The call comes as the government targets the establishment of shared business hubs nationwide, designed to provide MSMEs with access to infrastructure, technology, and support services that individual operators would struggle to afford independently. Shettima's remarks reflect growing recognition within government that traditional financing models have failed to adequately serve the MSME sector, which employs an estimated 80 percent of Nigeria's workforce yet remains chronically undercapitalised.
Agriculture and Digital Economy at the Centre
The Vice President's focus on agriculture alongside digital technology signals a strategic alignment between two sectors the government views as critical to economic transformation. Agriculture remains Nigeria's largest employer, yet productivity lags far behind potential due to limited access to modern inputs, finance, and technology. By linking MSME support explicitly to agricultural potential, the administration appears to be positioning smallholder farmers and agro-processors as priority beneficiaries of expanded financing.
"The federal government targets more jobs, shared hubs nationwide," The Nation Newspaper reported, outlining the administration's intention to create physical and digital infrastructure that can support enterprise development at scale. The shared hub model, if implemented effectively, could address one of the most persistent barriers facing MSMEs: the high cost of business premises and equipment that forces many operators into the informal sector.
Financial institutions have historically viewed MSMEs as high-risk borrowers, citing weak financial records, lack of collateral, and limited business management capacity. Shettima's appeal suggests the government may be preparing incentive structures or risk-sharing mechanisms to encourage banks to expand lending to this segment, though specific policy details were not disclosed in his remarks.
Youth Development Through Education Access
Parallel to the MSME initiative, the federal government has launched a targeted education intervention in the southeast, offering free registration for the Joint Admissions and Matriculation Board examination to 10,000 students in Ebonyi State. According to Legit.ng, the programme forms part of President Bola Tinubu's broader education reform and youth empowerment agenda.
The JAMB registration fee, while modest in absolute terms, represents a significant barrier for families in economically marginalised communities. By removing this cost, the government aims to expand access to tertiary education for students who might otherwise be excluded from the university admission process entirely. Ebonyi State, one of Nigeria's poorest states with limited industrial base and high youth unemployment, represents a strategic choice for the intervention.
The initiative reflects a recognition that youth unemployment, which official statistics place above 40 percent, requires interventions at multiple points along the education-to-employment pipeline. While MSME support addresses the demand side of the labour market by creating enterprise opportunities, education access programmes target the supply side by ensuring young Nigerians can acquire the qualifications needed for formal sector employment or entrepreneurship.

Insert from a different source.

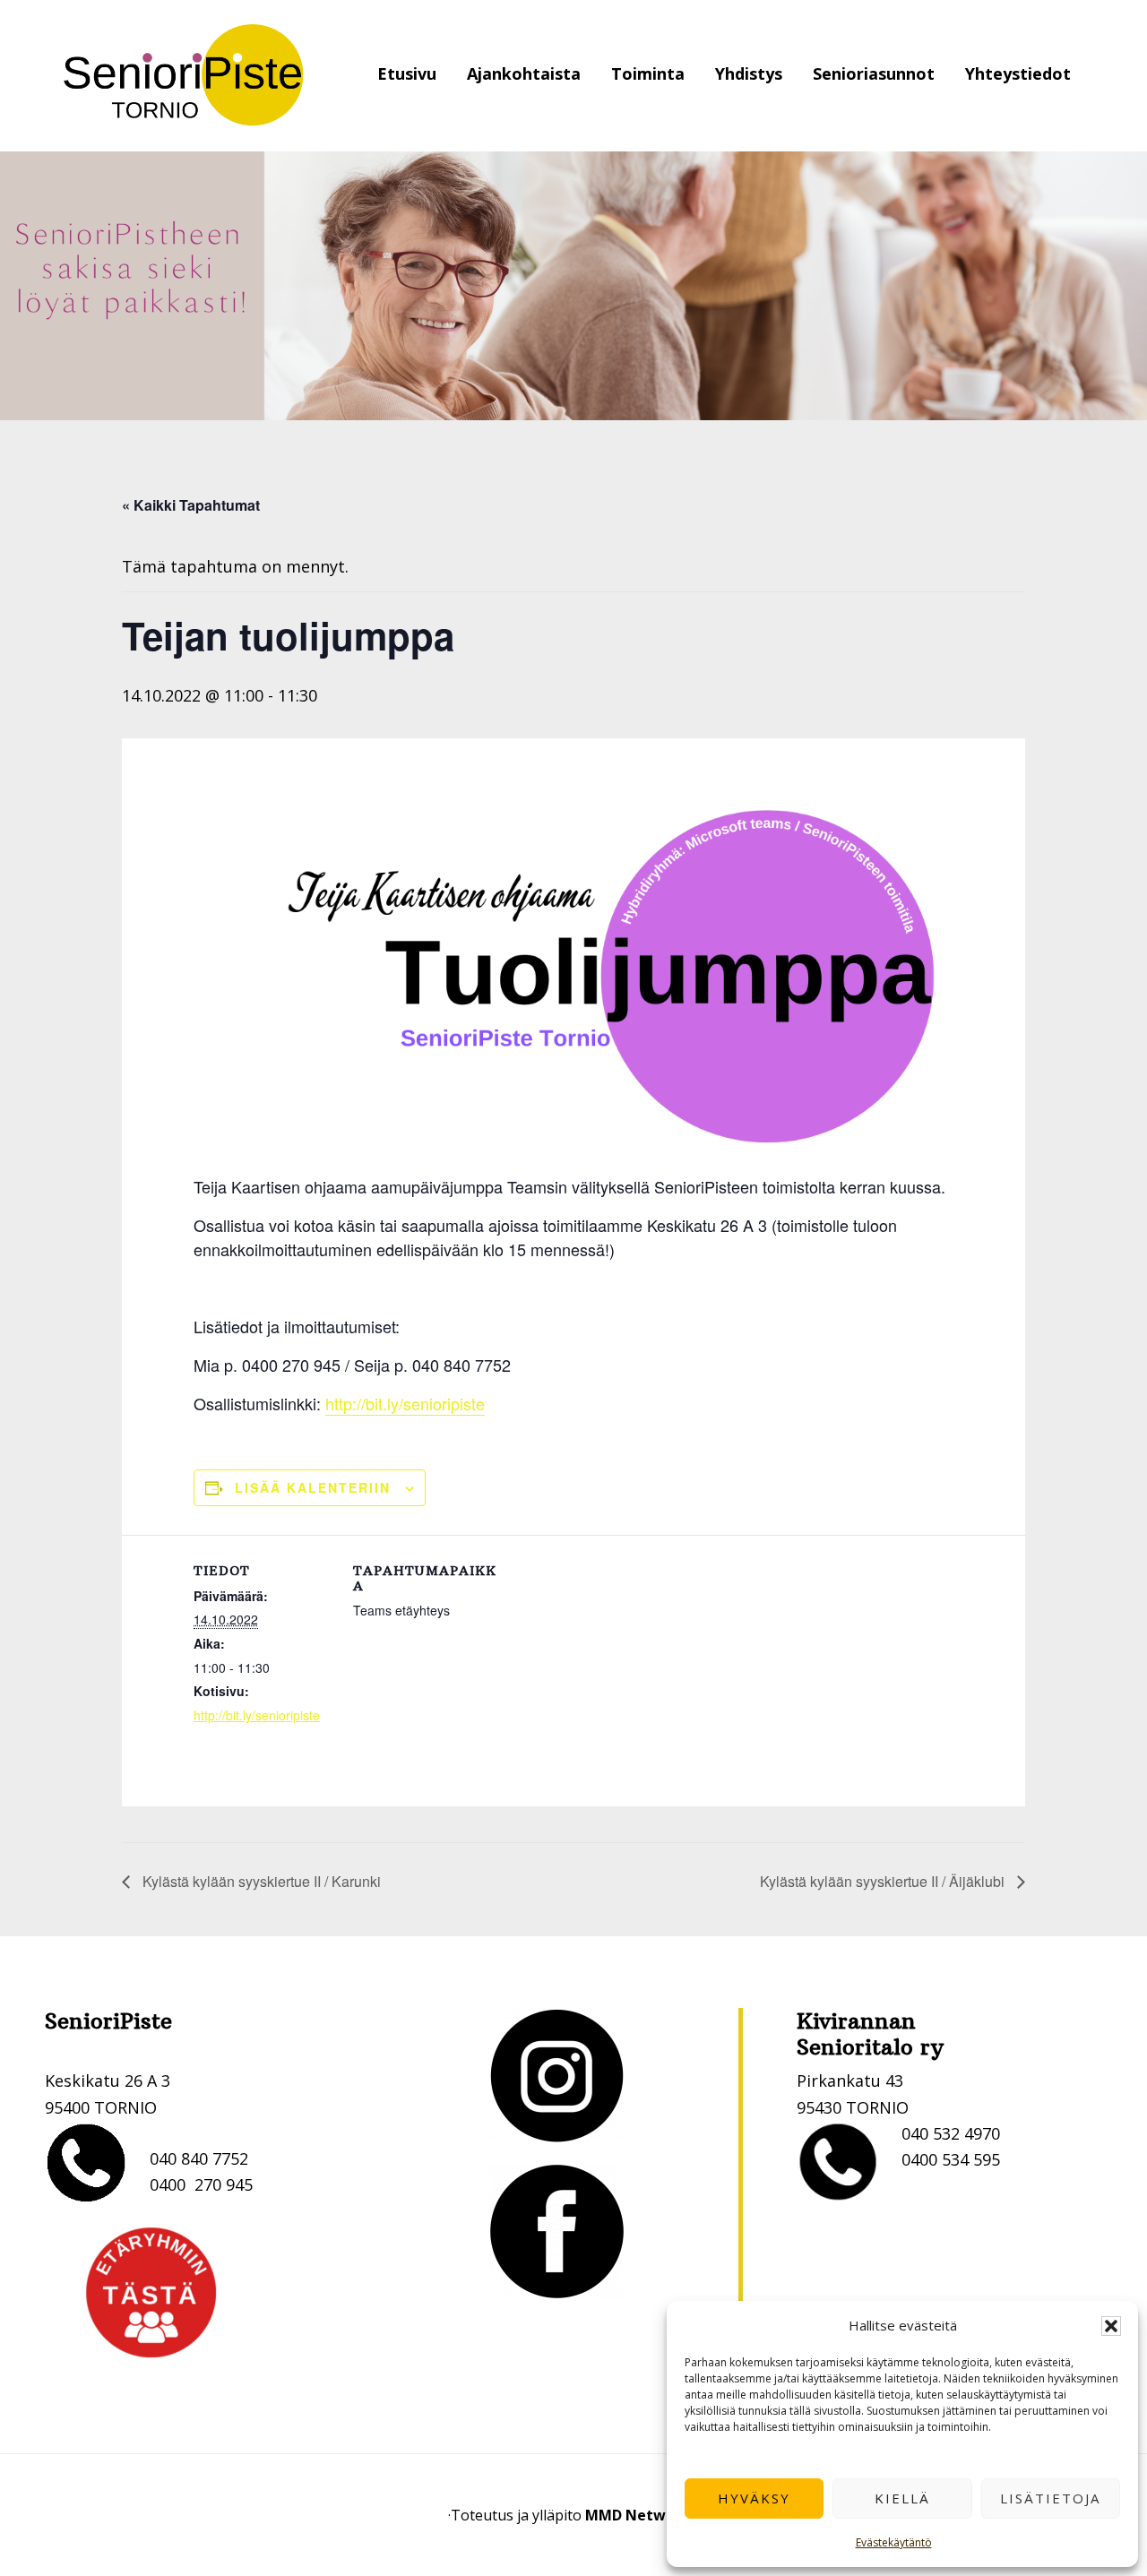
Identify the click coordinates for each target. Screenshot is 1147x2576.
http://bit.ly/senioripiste (405, 1403)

Implementation Challenges Ahead
Both initiatives face substantial implementation challenges. The success of expanded MSME financing depends not only on capital availability but on the development of appropriate financial products, business development services, and regulatory frameworks that reduce transaction costs for lenders while protecting borrowers from predatory practices. Previous government programmes aimed at MSME support have often failed due to poor targeting, political interference in loan allocation, and weak monitoring systems.
Similarly, the education intervention, while addressing an immediate barrier, does not resolve the deeper structural issues facing Nigeria's education sector: inadequate school infrastructure, teacher shortages, and a curriculum misaligned with labour market needs. The 10,000 beneficiaries in Ebonyi State represent a fraction of the national cohort of examination candidates, raising questions about scalability and equity across regions.
The government's dual focus on enterprise development and human capital formation does, however, suggest a more integrated approach to economic policy than previous administrations have demonstrated. Whether financial institutions and private sector actors will respond to Shettima's call with the scale of investment required remains an open question, one that will likely be answered in the coming quarters as policy details emerge and implementation begins in earnest.